Standing
out in the spectrum of this year's Fourth-of-July themed commentary was Eitan
Hersh's particularly pointed op-ed in last Sunday's NY Times Sunday Review,
entitled "The Problem With Participatory Democracy Is the
Participants." – a provocative title in this contemporary era when we are
increasingly disposed to blame everything that’s wrong either on systems and
institutions or on other people but never on ourselves.
Hersh contends that many Americans engage in what he unflatteringly labels political hobbyism: "Americans
who live in relative comfort are emotionally invested in politics, especially
after the election, but in a degraded form of politics that caters to the
voyeurism of news junkies and the short attention spans of slacktivists. They
are engaging in a phenomenon I call 'political hobbyism.' They desperately want
to do something, but not something that is boring, demanding or slow."

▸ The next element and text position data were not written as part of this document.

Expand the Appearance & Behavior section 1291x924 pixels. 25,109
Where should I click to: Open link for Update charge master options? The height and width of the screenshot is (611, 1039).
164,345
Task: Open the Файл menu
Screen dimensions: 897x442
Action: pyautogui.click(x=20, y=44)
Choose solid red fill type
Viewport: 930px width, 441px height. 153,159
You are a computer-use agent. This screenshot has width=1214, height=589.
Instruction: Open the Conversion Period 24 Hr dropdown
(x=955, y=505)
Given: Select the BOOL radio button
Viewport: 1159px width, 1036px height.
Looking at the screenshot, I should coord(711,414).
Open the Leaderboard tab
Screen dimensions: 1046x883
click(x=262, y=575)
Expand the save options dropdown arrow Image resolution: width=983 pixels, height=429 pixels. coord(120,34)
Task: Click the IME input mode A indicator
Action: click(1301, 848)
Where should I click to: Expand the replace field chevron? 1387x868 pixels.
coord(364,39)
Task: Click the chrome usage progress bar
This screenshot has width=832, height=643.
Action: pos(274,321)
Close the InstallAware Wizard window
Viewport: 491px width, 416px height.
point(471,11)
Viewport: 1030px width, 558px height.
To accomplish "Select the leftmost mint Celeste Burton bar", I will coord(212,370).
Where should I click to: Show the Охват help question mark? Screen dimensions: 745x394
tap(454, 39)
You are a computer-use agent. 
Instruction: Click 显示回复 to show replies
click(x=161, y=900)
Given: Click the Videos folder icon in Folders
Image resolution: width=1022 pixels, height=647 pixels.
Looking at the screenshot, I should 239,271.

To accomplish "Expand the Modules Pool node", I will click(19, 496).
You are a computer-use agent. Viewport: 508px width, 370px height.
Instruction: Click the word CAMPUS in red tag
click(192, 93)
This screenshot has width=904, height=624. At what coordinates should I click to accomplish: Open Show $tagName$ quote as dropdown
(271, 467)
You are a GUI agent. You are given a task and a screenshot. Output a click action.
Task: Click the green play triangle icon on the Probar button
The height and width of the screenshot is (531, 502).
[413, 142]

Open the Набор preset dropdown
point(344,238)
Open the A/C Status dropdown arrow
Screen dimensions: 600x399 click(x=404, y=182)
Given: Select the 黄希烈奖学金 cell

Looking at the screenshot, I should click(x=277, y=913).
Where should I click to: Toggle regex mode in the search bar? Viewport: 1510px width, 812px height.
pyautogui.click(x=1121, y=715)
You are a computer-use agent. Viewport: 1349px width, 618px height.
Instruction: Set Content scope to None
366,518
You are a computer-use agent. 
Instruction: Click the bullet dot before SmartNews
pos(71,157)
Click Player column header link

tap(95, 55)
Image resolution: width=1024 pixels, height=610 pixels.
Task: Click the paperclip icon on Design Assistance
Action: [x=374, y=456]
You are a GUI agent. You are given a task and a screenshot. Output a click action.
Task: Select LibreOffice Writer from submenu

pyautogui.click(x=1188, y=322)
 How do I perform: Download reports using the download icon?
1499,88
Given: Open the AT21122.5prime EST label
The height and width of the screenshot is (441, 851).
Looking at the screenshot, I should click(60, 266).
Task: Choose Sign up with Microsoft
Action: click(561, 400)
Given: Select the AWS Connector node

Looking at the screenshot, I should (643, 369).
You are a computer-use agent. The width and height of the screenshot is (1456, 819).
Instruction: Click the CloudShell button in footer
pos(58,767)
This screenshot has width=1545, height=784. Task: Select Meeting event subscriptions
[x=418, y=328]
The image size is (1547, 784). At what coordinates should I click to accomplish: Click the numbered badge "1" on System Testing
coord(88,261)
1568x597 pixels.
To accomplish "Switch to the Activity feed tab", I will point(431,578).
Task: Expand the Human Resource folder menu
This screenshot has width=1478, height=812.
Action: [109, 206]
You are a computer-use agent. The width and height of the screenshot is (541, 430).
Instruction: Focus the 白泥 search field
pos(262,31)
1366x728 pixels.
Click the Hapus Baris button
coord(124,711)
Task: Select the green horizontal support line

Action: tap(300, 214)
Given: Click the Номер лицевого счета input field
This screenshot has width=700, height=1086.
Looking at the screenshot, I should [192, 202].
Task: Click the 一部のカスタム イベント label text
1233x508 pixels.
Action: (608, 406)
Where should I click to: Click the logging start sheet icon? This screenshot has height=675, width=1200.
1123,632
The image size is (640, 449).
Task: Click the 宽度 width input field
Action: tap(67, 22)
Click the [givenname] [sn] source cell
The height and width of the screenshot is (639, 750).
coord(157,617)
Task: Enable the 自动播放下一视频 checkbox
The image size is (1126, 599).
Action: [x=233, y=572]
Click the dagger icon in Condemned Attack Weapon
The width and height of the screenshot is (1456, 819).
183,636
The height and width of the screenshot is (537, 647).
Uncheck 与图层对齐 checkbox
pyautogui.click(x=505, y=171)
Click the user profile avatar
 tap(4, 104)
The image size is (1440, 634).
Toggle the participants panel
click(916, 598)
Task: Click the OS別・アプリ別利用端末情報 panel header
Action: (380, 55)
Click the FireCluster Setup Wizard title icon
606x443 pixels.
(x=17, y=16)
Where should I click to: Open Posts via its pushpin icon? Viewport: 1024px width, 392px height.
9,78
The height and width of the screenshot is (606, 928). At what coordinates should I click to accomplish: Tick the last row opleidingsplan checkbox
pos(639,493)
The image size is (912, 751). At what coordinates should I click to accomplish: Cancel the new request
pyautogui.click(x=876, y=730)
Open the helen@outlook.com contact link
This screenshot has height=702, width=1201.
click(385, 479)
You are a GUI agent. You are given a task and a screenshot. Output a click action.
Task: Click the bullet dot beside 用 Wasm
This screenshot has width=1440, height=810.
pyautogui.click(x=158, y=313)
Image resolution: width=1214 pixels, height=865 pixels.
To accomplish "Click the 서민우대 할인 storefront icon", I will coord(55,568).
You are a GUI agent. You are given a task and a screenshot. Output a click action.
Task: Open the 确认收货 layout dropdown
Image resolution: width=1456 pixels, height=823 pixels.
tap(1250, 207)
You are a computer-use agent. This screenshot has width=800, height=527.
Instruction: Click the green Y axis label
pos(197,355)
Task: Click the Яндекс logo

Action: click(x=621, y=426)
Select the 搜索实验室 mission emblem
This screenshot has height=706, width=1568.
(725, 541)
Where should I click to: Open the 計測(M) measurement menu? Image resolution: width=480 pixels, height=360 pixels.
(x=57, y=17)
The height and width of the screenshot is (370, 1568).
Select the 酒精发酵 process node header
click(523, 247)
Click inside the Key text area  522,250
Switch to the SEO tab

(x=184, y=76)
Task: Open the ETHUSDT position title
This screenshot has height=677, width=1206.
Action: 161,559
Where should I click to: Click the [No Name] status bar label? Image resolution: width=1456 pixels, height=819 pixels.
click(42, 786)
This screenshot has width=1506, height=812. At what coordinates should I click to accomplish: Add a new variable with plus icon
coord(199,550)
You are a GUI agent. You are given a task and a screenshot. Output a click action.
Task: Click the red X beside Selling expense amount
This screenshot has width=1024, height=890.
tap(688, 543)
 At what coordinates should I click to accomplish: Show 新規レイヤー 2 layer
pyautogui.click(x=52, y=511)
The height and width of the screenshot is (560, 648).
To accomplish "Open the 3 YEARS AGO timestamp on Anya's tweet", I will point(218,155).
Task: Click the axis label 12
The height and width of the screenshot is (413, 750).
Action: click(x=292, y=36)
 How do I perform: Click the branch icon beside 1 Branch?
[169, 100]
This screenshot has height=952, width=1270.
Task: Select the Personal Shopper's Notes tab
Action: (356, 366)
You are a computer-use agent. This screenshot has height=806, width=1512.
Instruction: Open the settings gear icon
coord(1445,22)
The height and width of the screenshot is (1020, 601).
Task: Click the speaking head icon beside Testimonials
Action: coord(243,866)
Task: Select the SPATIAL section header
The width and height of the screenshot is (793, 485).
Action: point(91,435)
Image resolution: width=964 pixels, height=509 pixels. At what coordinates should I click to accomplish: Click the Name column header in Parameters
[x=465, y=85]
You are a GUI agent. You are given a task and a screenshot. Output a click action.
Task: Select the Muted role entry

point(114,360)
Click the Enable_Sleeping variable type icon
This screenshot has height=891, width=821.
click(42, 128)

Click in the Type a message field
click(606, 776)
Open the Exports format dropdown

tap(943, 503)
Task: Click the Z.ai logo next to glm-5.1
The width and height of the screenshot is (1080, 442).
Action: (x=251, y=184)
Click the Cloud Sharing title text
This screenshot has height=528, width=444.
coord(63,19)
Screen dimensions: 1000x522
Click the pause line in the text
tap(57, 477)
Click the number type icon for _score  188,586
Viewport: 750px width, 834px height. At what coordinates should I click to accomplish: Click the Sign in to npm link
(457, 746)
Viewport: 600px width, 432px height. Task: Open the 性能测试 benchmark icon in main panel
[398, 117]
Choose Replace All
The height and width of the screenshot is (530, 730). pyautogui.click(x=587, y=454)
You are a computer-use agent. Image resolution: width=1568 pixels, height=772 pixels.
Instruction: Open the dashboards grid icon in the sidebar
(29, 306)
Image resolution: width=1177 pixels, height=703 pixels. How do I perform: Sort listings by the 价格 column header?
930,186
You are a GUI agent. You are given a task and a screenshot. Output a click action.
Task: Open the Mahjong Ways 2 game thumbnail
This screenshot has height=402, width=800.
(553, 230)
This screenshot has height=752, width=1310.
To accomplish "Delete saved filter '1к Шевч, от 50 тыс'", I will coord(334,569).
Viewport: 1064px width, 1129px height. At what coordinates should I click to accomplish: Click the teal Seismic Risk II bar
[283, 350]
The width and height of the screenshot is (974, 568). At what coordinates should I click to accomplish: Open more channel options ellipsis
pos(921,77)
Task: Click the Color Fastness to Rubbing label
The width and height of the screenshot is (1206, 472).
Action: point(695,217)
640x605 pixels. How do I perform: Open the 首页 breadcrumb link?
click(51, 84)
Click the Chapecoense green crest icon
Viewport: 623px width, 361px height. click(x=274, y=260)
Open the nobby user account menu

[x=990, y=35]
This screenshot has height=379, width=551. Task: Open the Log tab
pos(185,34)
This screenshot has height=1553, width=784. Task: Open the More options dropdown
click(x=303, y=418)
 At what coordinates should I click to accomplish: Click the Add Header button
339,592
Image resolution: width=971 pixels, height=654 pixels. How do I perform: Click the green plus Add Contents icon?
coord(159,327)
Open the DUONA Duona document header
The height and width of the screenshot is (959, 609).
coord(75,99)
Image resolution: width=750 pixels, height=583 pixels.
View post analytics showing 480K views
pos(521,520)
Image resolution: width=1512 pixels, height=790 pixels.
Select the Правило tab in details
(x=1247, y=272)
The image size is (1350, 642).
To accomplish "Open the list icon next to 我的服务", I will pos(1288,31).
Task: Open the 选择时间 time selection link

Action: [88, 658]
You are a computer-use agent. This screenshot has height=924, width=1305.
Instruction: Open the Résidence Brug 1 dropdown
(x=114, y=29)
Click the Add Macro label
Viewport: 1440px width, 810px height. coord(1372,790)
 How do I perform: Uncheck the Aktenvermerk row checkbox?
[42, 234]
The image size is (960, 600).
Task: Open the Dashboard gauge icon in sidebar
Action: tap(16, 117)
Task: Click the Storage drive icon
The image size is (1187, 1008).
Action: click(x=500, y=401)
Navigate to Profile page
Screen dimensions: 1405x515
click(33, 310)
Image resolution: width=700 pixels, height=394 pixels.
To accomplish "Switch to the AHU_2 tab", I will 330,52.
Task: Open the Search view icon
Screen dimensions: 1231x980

Most of us can probably recognize of whom and of what he speaks. Hersh in any case offers sufficient examples. The ultimate problem, as he sees it, "is that hobbyism is replacing other forms of participation, like local
organizing, supporting party organizations, neighbor-to-neighbor persuasion,
even voting in midterm elections — the 2014 midterms had the lowest level of
voter participation in over 70 years."
And we all have seen where the tendency of so many - especially younger voters - not to vote has left us! Not voting, of course, has been a perennial problem in this country and keeps getting worse. It is all part of a larger phenomenon of increasing individual detachment from - and consequent lack of support for - institutions of all sorts.
Hersh warns "that an unending string of activities intended for instant
gratification does not amount to much in political power." Politically concerned citizens should ask "whether their emotions and energy are contributing to a behind-the-scenes
effort to build local support across the country or whether they are merely a
hollow, self-gratifying manifestation of the new political hobbyism."